Abstract

MicroRNAs play a role in pathogenic mechanisms leading to heart failure. We measured a panel of 754 miRNAs in the myocardial tissue and in the serum of patients with heart failure with reduced ejection fraction due to dilatative idiopathic cardiomyopathy (DCM, N=10) or ischaemic cardiomyopathy (N=3), referred to left ventricular assist device implant. We aim to identify circulating miRNAs with high tissue co-expression, significantly associated to echocardiographic and haemodynamic measures. We have measured a panel of 754 miRNAs in the myocardial tissue [left ventricular (LV) apex] and in the serum obtained at the same time in a well selected study population of end-stage heart failure with reduced ejection fraction due to either DCM or ischaemic cardiomyopathy, referred to continuous flow left ventricular assist device implant. We observed moderate agreement for miR-30d, miR-126-3p, and miR-483-3p. MiR-30d was correlated to LV systolic as well as diastolic volumes (r=0.78, P=0.001 and r=0.80, P=0.005, respectively), while miR-126-3p was associated to mPAP and PCWP (r=-0.79, P=0.007 and r=-0.80, P=0.005, respectively). Finally, serum miR-483-3p had an association with right ventricular end diastolic diameter (r=-0.73, P=0.02) and central venous pressure (CVP) (r-0.68 p 0.03).
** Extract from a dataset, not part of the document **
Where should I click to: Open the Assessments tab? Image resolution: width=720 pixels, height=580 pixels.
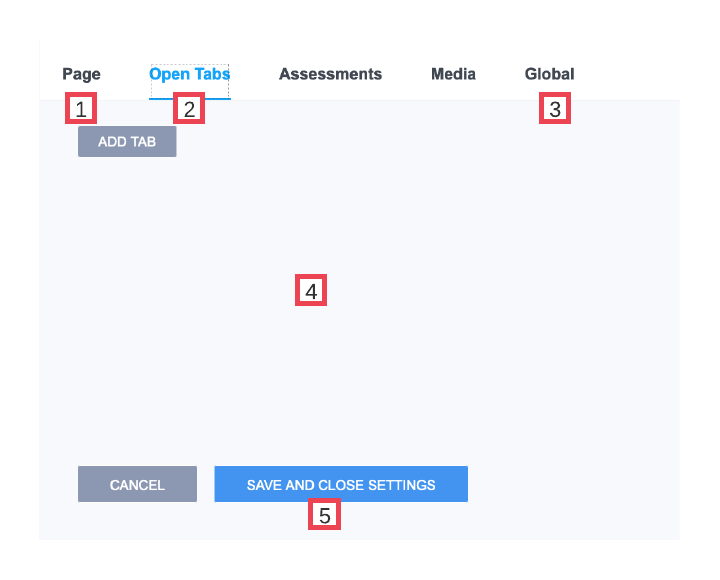click(x=330, y=74)
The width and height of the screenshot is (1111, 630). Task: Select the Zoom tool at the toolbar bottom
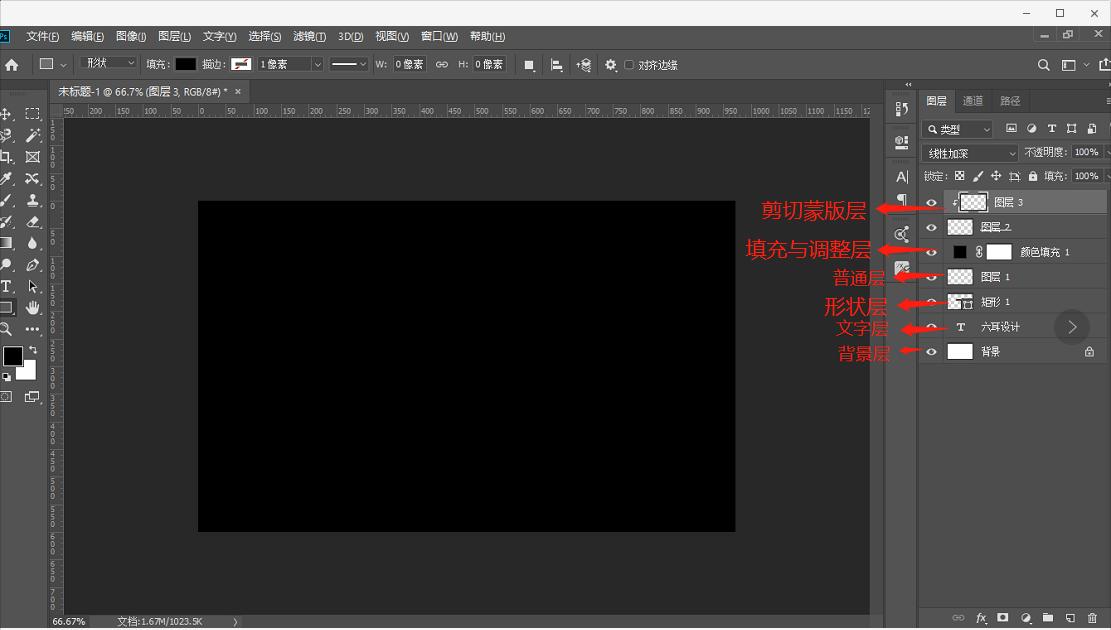pos(12,329)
In patients with DCM, few miRNAs are co-expressed in serum and tissue: They are related to LV remodelling (miR-30d), post-capillary pulmonary artery pressure (miR-126-3p), and right ventricular remodelling/filling pressures (miR-483-3p). Further studies are needed to confirm their role in diagnosis, prognosis or as therapeutic targets in heart failure with reduced ejection fraction.